Refuerza nuestro sistema inmunitario, mantiene fuertes los músculos y huesos, combate el envejecimiento de la piel… Te contamos todas sus beneficios.


Tener unos niveles óptimos de vitamina D durante los meses más fríos del año, nos puede beneficiar enormemente, ya que ésta cumple hasta sesenta funciones diferentes. La ‘vitamina del sol’ es esencial para nuestro organismo, ya que es responsable, entre otras cosas, de fortalecer el sistema inmune, mantener en buen estado los huesos y los músculos, combatir el envejecimiento, luchar contra los radicales libres y prevenir la depresión y la ansiedad.

¿Qué ocurre si hay déficit?

Casi el 64% de las españolas de entre 45 y 68 años no alcanza los niveles adecuados de vitamina D y no lo saben. Su carencia está relacionada con un mayor riesgo de osteoporosis, hipertensión, trastornos autoinmunes como la esclerosis múltiple y más riesgo de padecer demencia y alzheimer. Por eso es muy importante tomar la cantidad suficiente también durante los meses más fríos del año.

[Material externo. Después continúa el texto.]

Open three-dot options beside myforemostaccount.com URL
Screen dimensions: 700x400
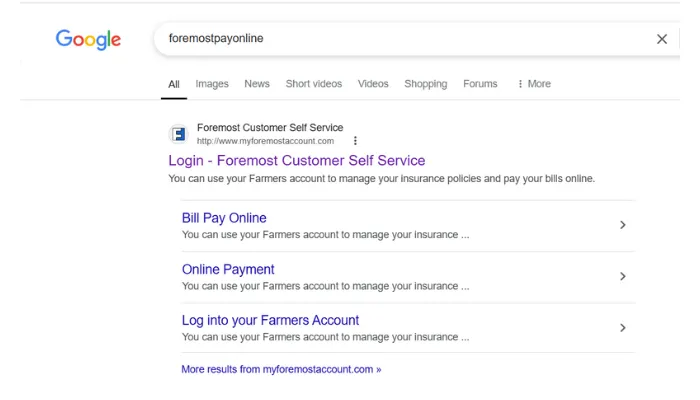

¿Es suficiente con tomar el sol?

Unos 30 minutos al día generalmente permiten que el cuerpo produzca una cantidad suficiente de vitamina D. Sin embargo, aunque vivimos en un país con buen clima y soleado, garantizar un aporte adecuado en la actualidad es cada vez más difícil, ya que pasamos la mayor parte del día en espacios interiores, debido a las largas jornadas laborales en oficinas, despachos, tiendas…

Y porque buscamos ambientes de temperatura idónea, frescos en verano, y calientes en los meses fríos. Otra de las razones de su carencia es que nos aplicamos cremas para protegernos del sol que impiden la síntesis de esta vitamina.

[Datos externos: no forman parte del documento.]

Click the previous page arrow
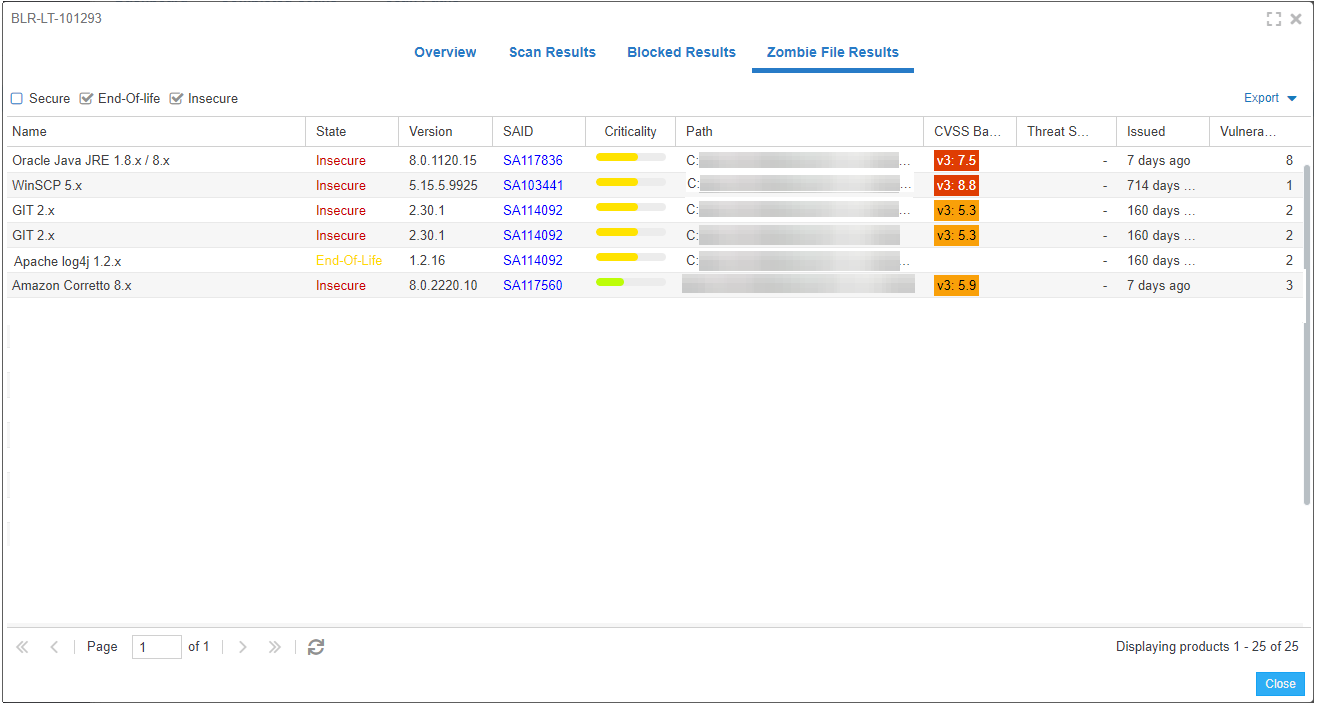Image resolution: width=1318 pixels, height=707 pixels. (55, 647)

Entonces… ¿Qué se puede hacer?

Los alimentos son la principal fuente de todas las vitaminas, excepto de la vitamina D, ya que menos de un 20% de esta vitamina se absorbe a través de la alimentación. Pero en cualquier caso, una dieta equilibrada con alimentos que la contengan y una correcta suplementación es la solución correcta para brindar una ayuda fundamental a la hora de proporcionar a nuestro cuerpo la cantidad necesaria.

vitamina d

Aumenta en tu dieta…

  • PESCADO AZUL
    Es el rey de la vitamina D: salmón, sardinas, caballa, bonito, atún… No solo aportan esta vitamina, sino también otros nutrientes esenciales como los ácidos grasos Omega 3. Y que no hay que olvidar que la vitamina D es liposoluble, lo que significa que se disuelve en grasa, por lo que estos pescados, que suelen ser grasos, son ideales para garantizar su aporte. Es importante tomarlos al menos tres veces por semana.
  • HUEVOS
    Además de sus muchas propiedades y su elevado contenido en proteínas, los huevos también destacan por ser otro de los alimentos que más vitamina D tienen. Pero cuidado, porque toda está concentrada en la yema, así que si solo usas las claras no la estarás aprovechando.
  • AGUACATE
    Entre los alimentos de origen vegetal ricos en vitamina D, el que se lleva la palma es, sin duda, el aguacate. Y no solo eso, también contiene ácidos grasos cardiosaludables y vitaminas de diferentes grupos, desde la C hasta la E. Puedes tomarlo en tostada integral y un huevo pasado por agua en el desayuno, o con un par de tomates cherry en la merienda.